» Source excerpt:
(begin)

Cardano is a platform built for a sustainable future, to help people work better together, trust one another, and build global solutions to global problems.
Cardano is a cryptocurrency project which began with a vision of a world without intermediaries, in which power is not controlled by an accountable few, but by the empowered many. In this world, individuals have control over their data and how they interact and transact. Businesses have the opportunity to grow independent of monopolistic and bureaucratic power structures. Societies are able to pursue true democracy: self-governing, fair, and accountable. This will be a world made possible by Cardano.
Cardano was founded by Charles Hoskinson who was also a co founder and first CEO of Ethereum.
What is remarkable is the fact that he was able to put together a decentralized community of scientists, engineers, and thought leaders united in a common purpose: to create a technology platform that will ignite the positive change the world needs.
ADA is the native token of Cardano. Ada is a digital currency. Any user, located anywhere in the world, can transact ADA as a secure exchange of value.
Three organizations have worked together in the development of Cardano:
Cardano Foundation: The Cardano Foundation works to drive adoption, shape blockchain governance, set commercial standards, and support the community of Cardano users.
IOG (Input Output Global - Used to be named IOHK - Input Output Honk Kong): This is the technology and engineering company contracted to design, build, and maintain the Cardano platform. Founded by Charles Hoskinson and Jeremy Wood, IOHK is committed to innovation through rigorous peer-to-peer scientific review and the highest standards of assurance in software development.
EMURGO: This is the enterprise arm of Cardano, operating to boost the platform through commercial ventures. EMURGO develops, supports, and incubates commercial opportunities and helps integrate businesses into our decentralized blockchain system.
A Protocol is the basic set of rules and instructions that allow data to be shared between computers. For cryptocurrencies, they establish the structure of the blockchain which is the decentralized database that allows digital money to be securely exchanged on the internet.

(end)

(Records for locating the described items)
(begin)

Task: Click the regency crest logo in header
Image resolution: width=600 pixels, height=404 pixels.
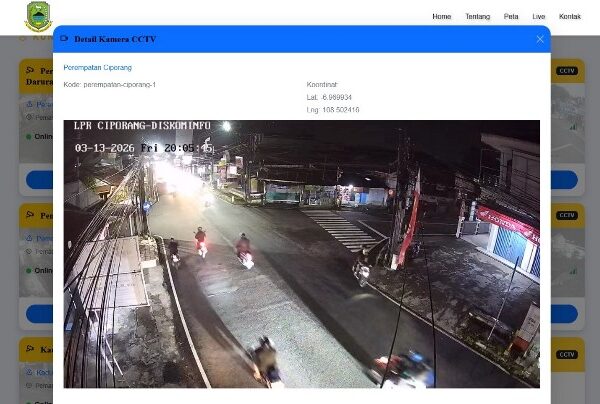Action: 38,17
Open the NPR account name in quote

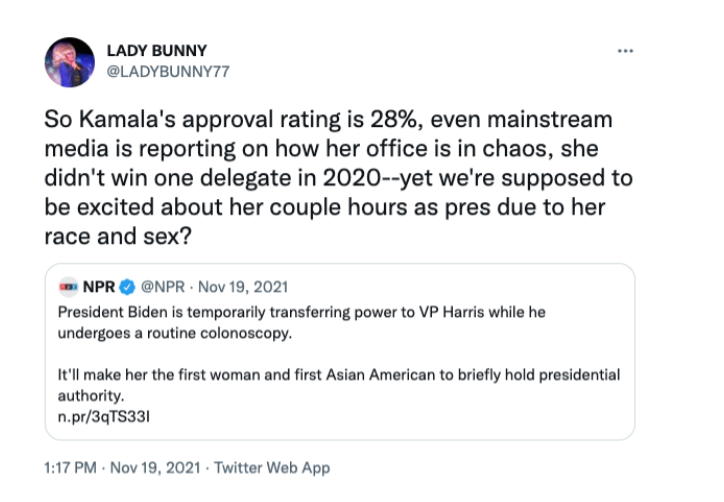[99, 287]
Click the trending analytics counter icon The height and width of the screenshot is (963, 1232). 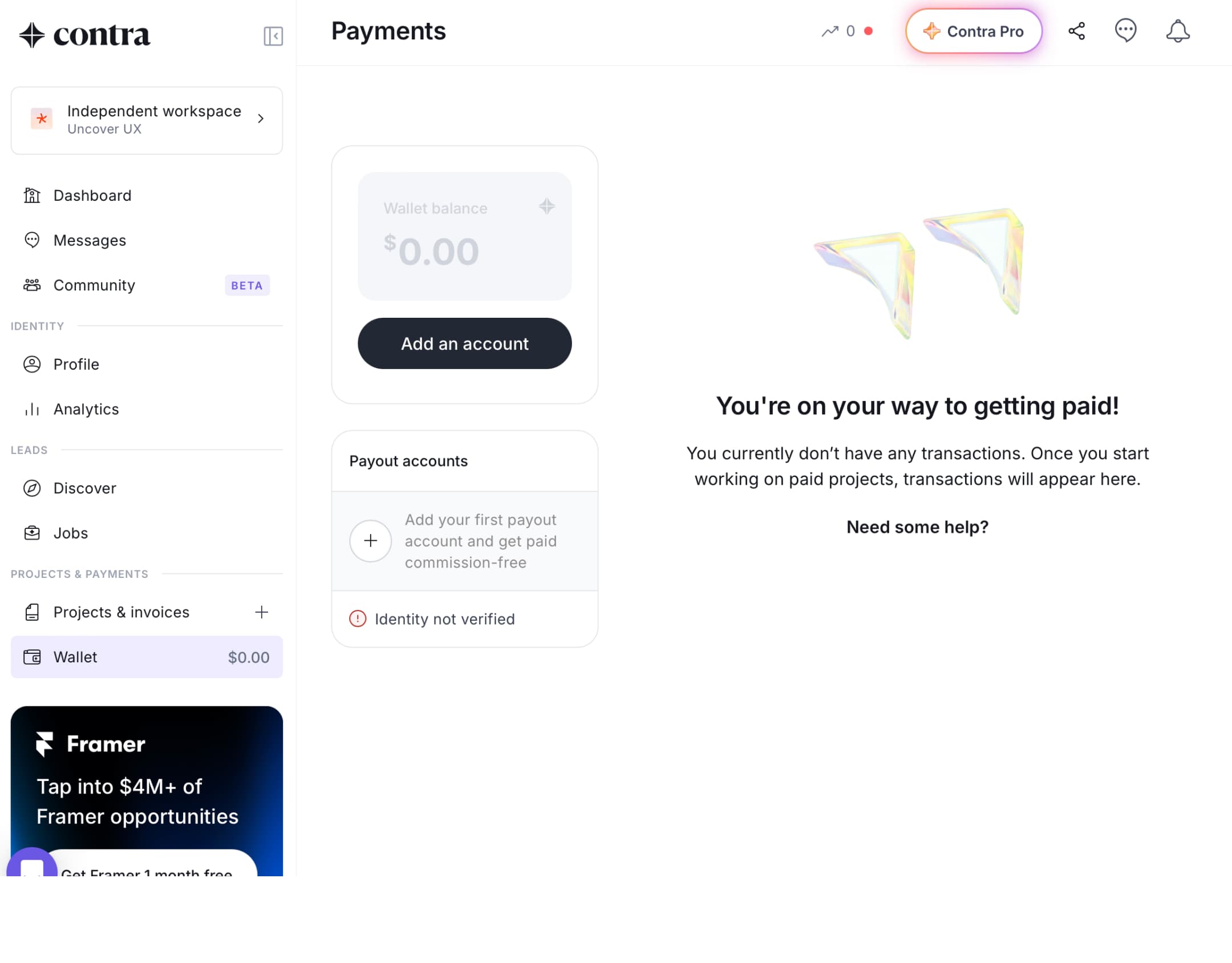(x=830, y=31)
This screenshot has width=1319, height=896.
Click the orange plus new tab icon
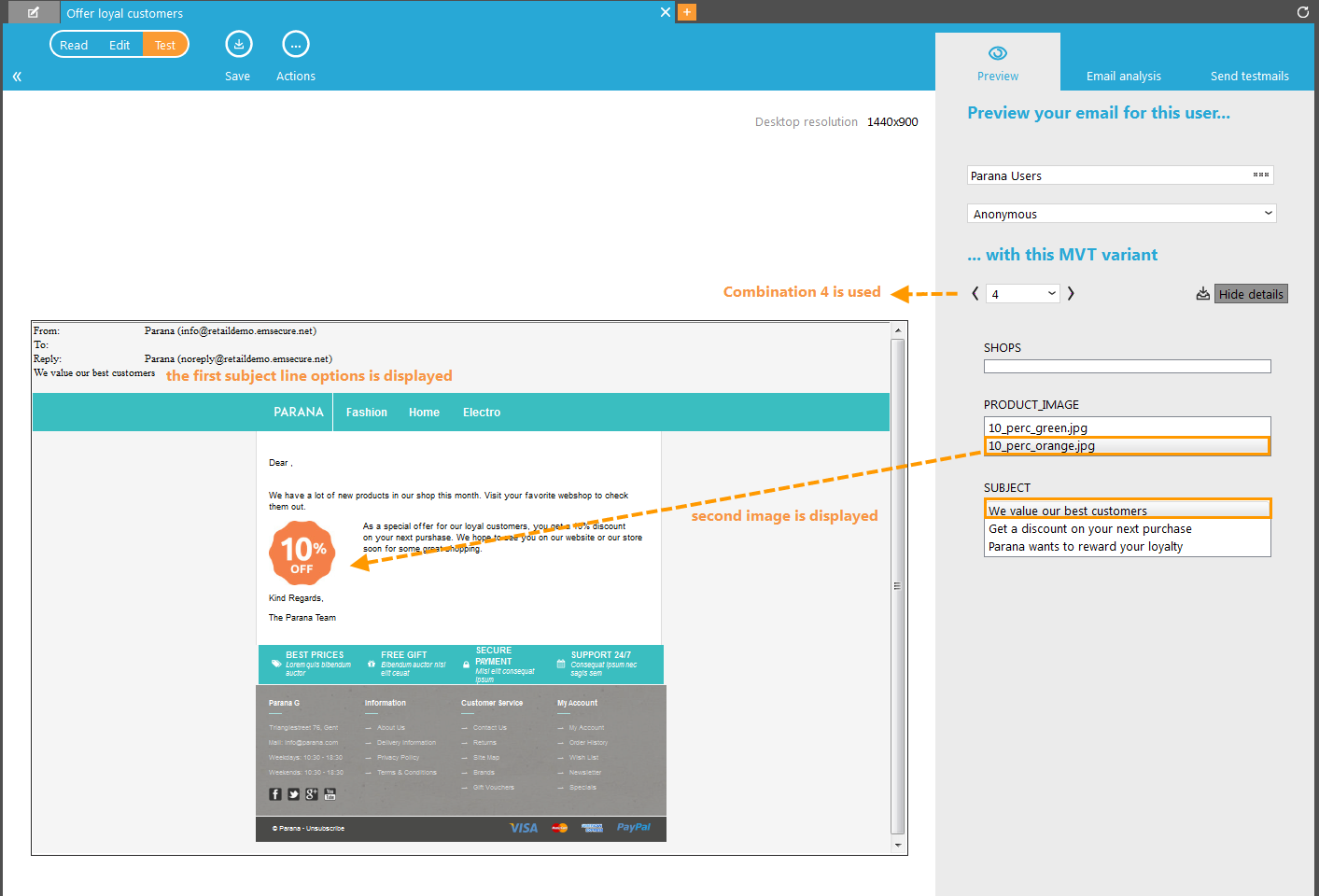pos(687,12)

(end)

» Complete the following:
A – Reproduce a passage from the Cardano text, starting at the words "EMURGO: This is" and ending after the words "on the internet.".
B – Answer these questions using the Cardano text:
(i) Who founded Cardano?
(ii) What is the name of Cardano's native token?
(iii) Which organization is called the enterprise arm of Cardano?

» Answers for the tasks:
A –
EMURGO: This is the enterprise arm of Cardano, operating to boost the platform through commercial ventures. EMURGO develops, supports, and incubates commercial opportunities and helps integrate businesses into our decentralized blockchain system.
A Protocol is the basic set of rules and instructions that allow data to be shared between computers. For cryptocurrencies, they establish the structure of the blockchain which is the decentralized database that allows digital money to be securely exchanged on the internet.

B –
(i) Charles Hoskinson
(ii) ADA
(iii) EMURGO